The Difference Between a Parlour Trick, a Curiosity, and an Exploit
Enough said right? Well not really, as funny as many of these collisions are they don’t outright break the Apple threat model.
First, if natural collisions were more common that Apple said they were (1 in 100M empirically or 1 in 1M assumed) there would be an argument that the proposed PSI system is unworkable. Time will be the judge there. There have only publicly been attempts to match the hashes of around 1.5 million images.
In that time we have found numerous visually-similar, semantically-dissimilar collisions and a couple of naturally random collisions and an ever grown number of purposefully generated collisions. Your reaction to these, is going to depend on how you view their importance to the overall system.
I think it is important to break down some of these categories further and try to fully understand the role they will play:
The Problem of Burst Photos
We have shown that burst photos are likely to result in identical perceptual hashes for content that would otherwise get very different cryptographic hashes. “Duplicates” like this are explicitly handled by mechanisms outside the core protocol, so it is really going to come down to how Apple handles these.
The Apple system will deduplicate photos based on an identifier, but burst shots are semantically different photos with the same subject - and an unlucky match on a burst shot could lead to multiple match events on the back end if the system isn’t implemented to defend against that.
The Problem of Cartoons
We have also shown that cartoon and comic book style static background with small semantic changes are also likely to result in identical hashes.

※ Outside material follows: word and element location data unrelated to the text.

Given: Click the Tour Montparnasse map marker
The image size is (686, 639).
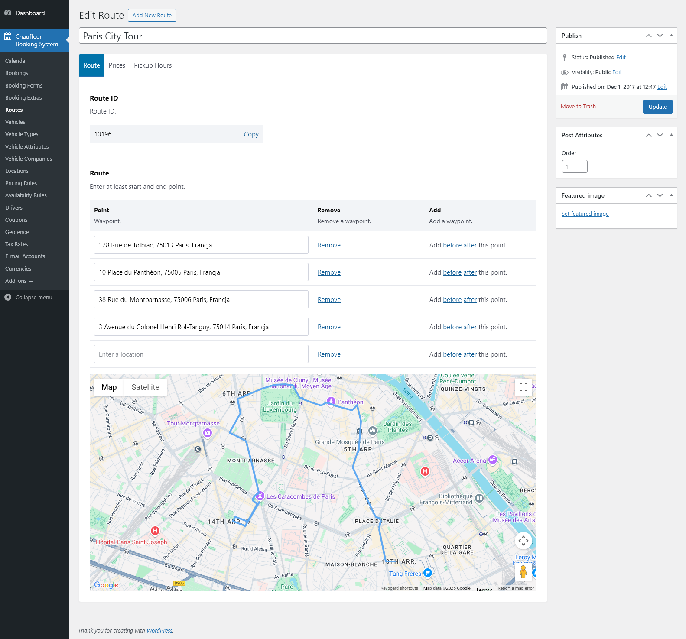Looking at the screenshot, I should 208,432.
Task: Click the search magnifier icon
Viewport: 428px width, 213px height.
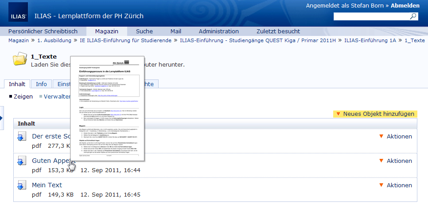Action: pyautogui.click(x=413, y=16)
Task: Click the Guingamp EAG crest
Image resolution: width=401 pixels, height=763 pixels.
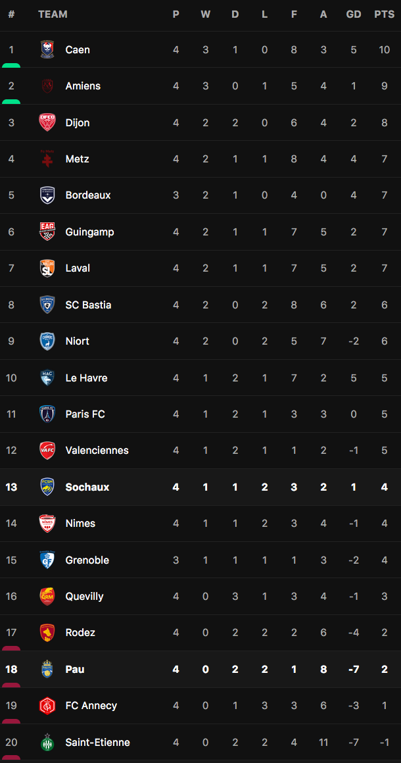Action: pos(47,232)
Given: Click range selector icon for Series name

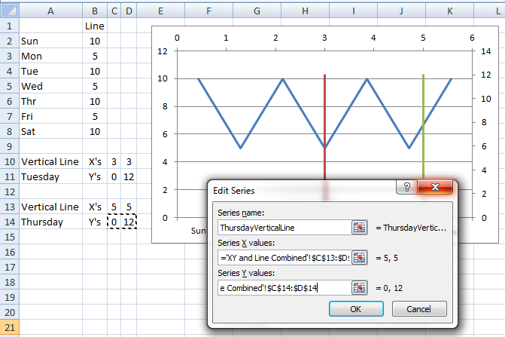Looking at the screenshot, I should tap(359, 227).
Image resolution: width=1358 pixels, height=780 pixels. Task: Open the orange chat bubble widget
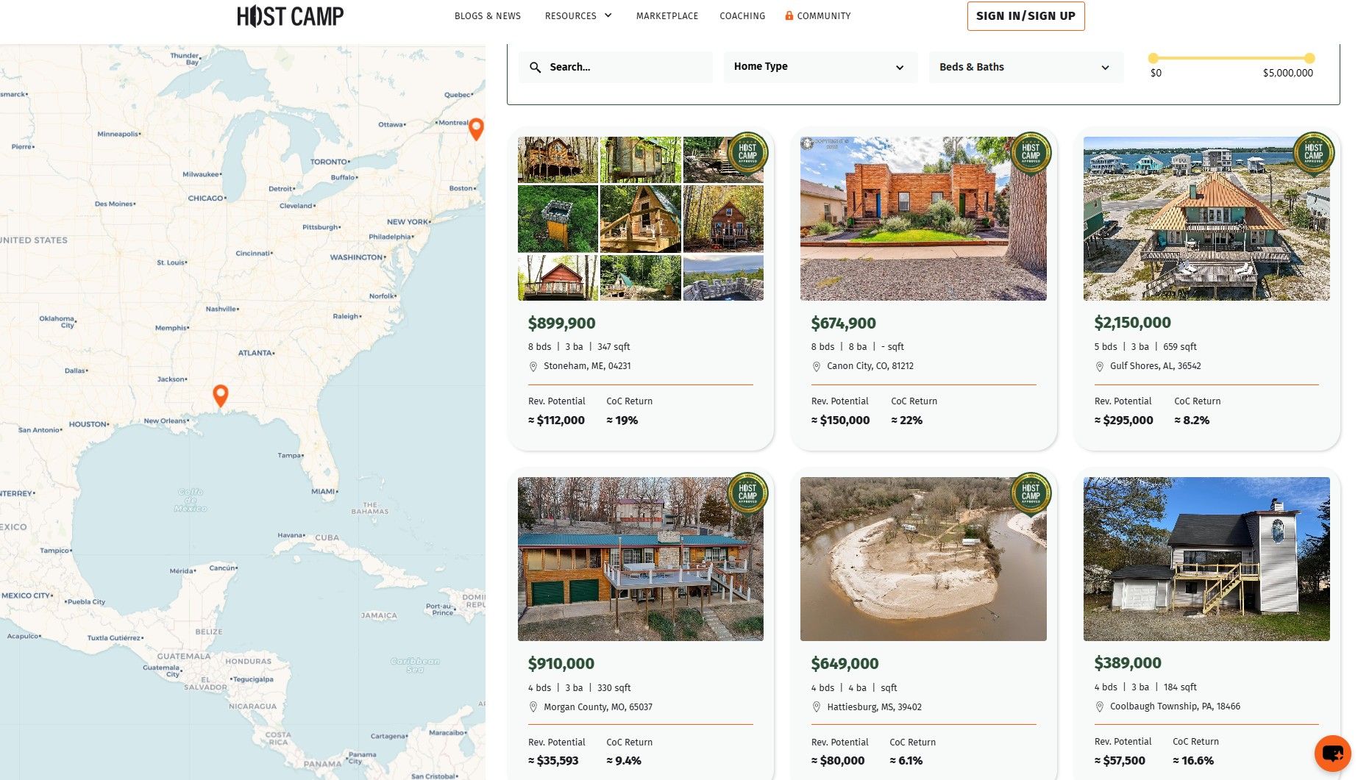tap(1332, 753)
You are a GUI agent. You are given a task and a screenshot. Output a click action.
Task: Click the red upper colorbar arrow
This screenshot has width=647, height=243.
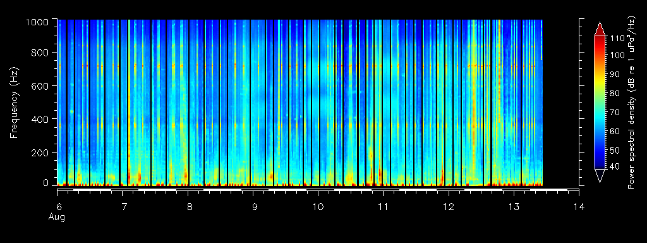pos(600,28)
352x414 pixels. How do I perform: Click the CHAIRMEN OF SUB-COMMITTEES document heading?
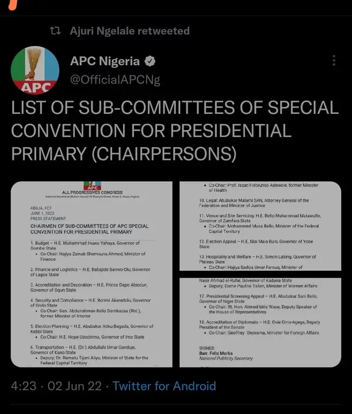(x=81, y=228)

This has interesting implications for jurisdictions which can consider cartoons and other constructed image as CSAM, and if the databases do contain such material then there is an implication that matching against it could be much more common that the general average.
The Problem of Adversarial Matches
Finally, we have the problem that most people talk about, constructed adversarial images. In 24 hours we have gone from not understanding NeuralHash to multiple low-noise constructed collisions which match low on automated detection measures.

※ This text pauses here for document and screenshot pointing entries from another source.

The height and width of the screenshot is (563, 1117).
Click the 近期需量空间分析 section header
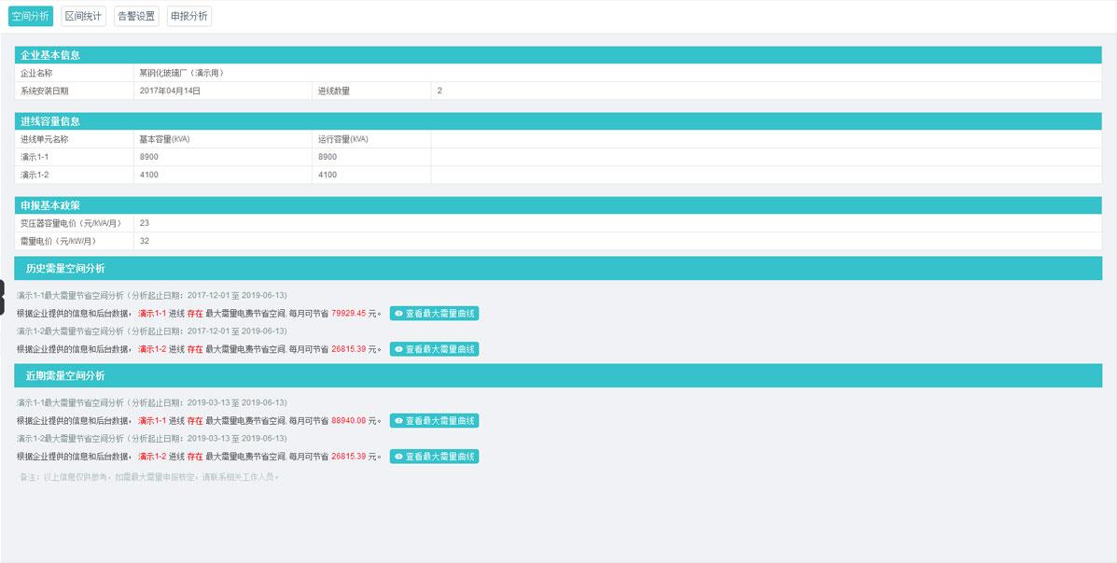65,376
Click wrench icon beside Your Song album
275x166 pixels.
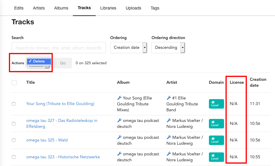tap(119, 98)
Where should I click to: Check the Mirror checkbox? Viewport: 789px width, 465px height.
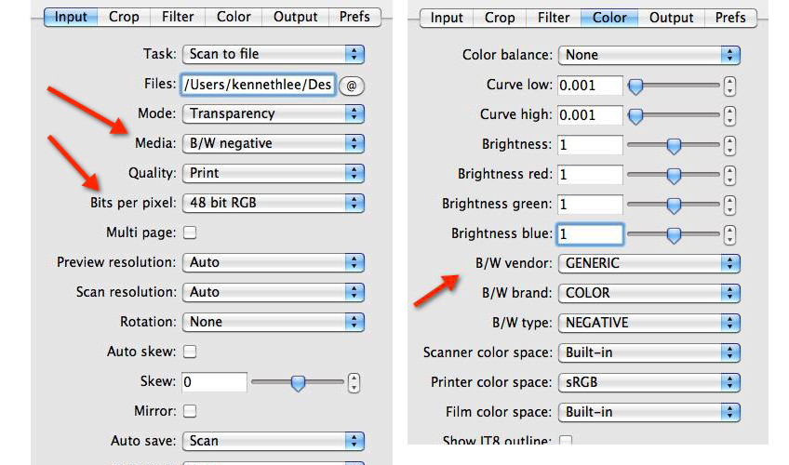190,411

There is an argument to be made that such images will be easily filtered on the backend, either by computers or humans, but I’m not sure these arguments holds much weight.
First, it is not the images that are encrypted, it is their “visual derivatives” - we are not sure exactly what that means, but in any case it will likely result in the modification of the image prior to encryption, transit, decryption and inspection. Will such a derivative be as easily distinguished in the backend?

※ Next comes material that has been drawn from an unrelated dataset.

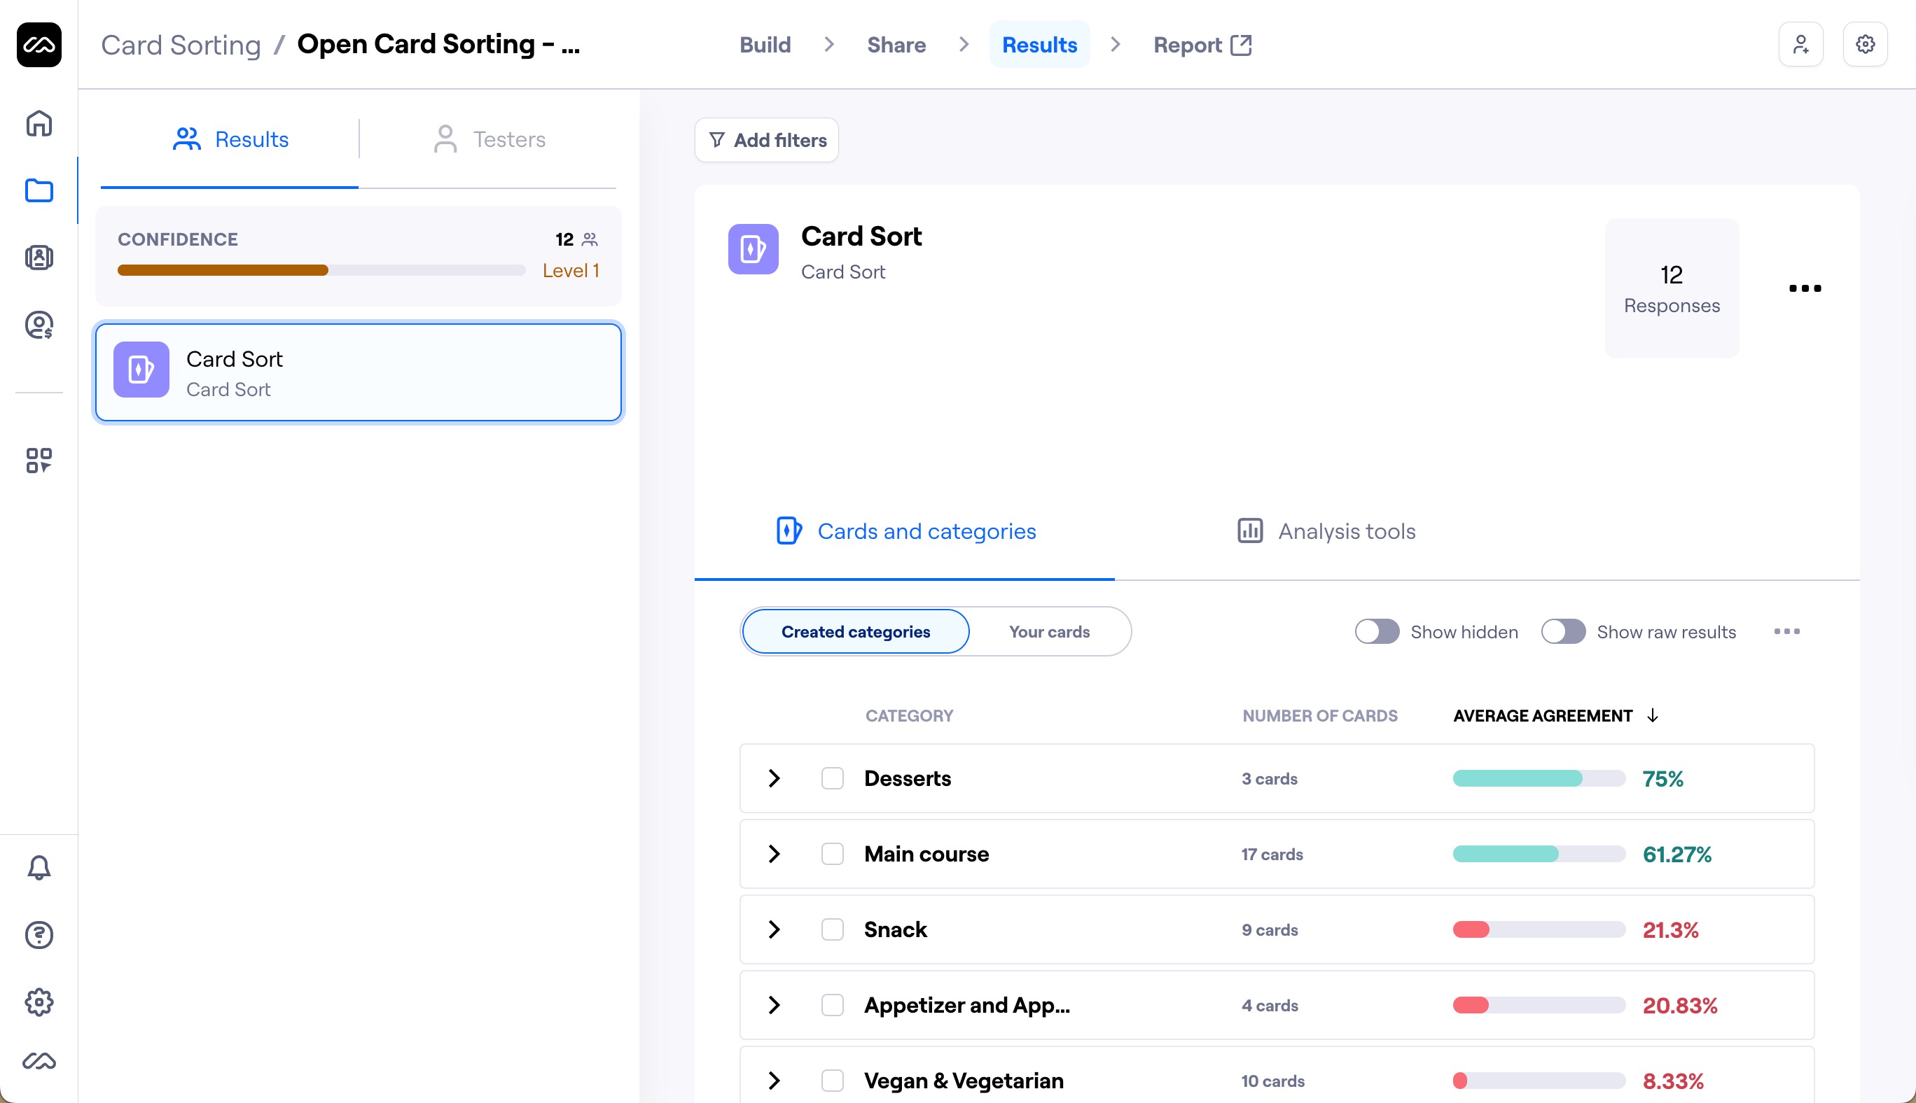Click the Add filters button
The image size is (1916, 1103).
(x=767, y=140)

Secondly we know that any such second process will likely involve a secondary perceptual hash and human inspection. Given the ease of colliding one kind of perceptual hash it is likely easy to collide a derivative with another (even if “secret”) and even easier to collide images in a way that might trick a human.
Third, even if such images are detectable or filterable it still creates two additional problems for Apple. The first is the presence of malicious or co-opted clients (explicitly ignored in the threat model) in the form of wasted human effort or resource exhaustion. The second is that all this happens once privacy as already been violated.
See: A Closer Look At Fuzzy Threshold PSI
If there is one concept I want you to take away from these notes it is that of semantic similarity.
This is explicitly a system that is intended to semantically distinguish images. Just because images look the same doesn’t mean they are the same. And it doesn’t mean that all humans would judge them as being the same.Likewise, just because someone has labelled a system as only preventing a certain kind of contraband doesn’t mean the system can only be used to prevent that kind of contraband.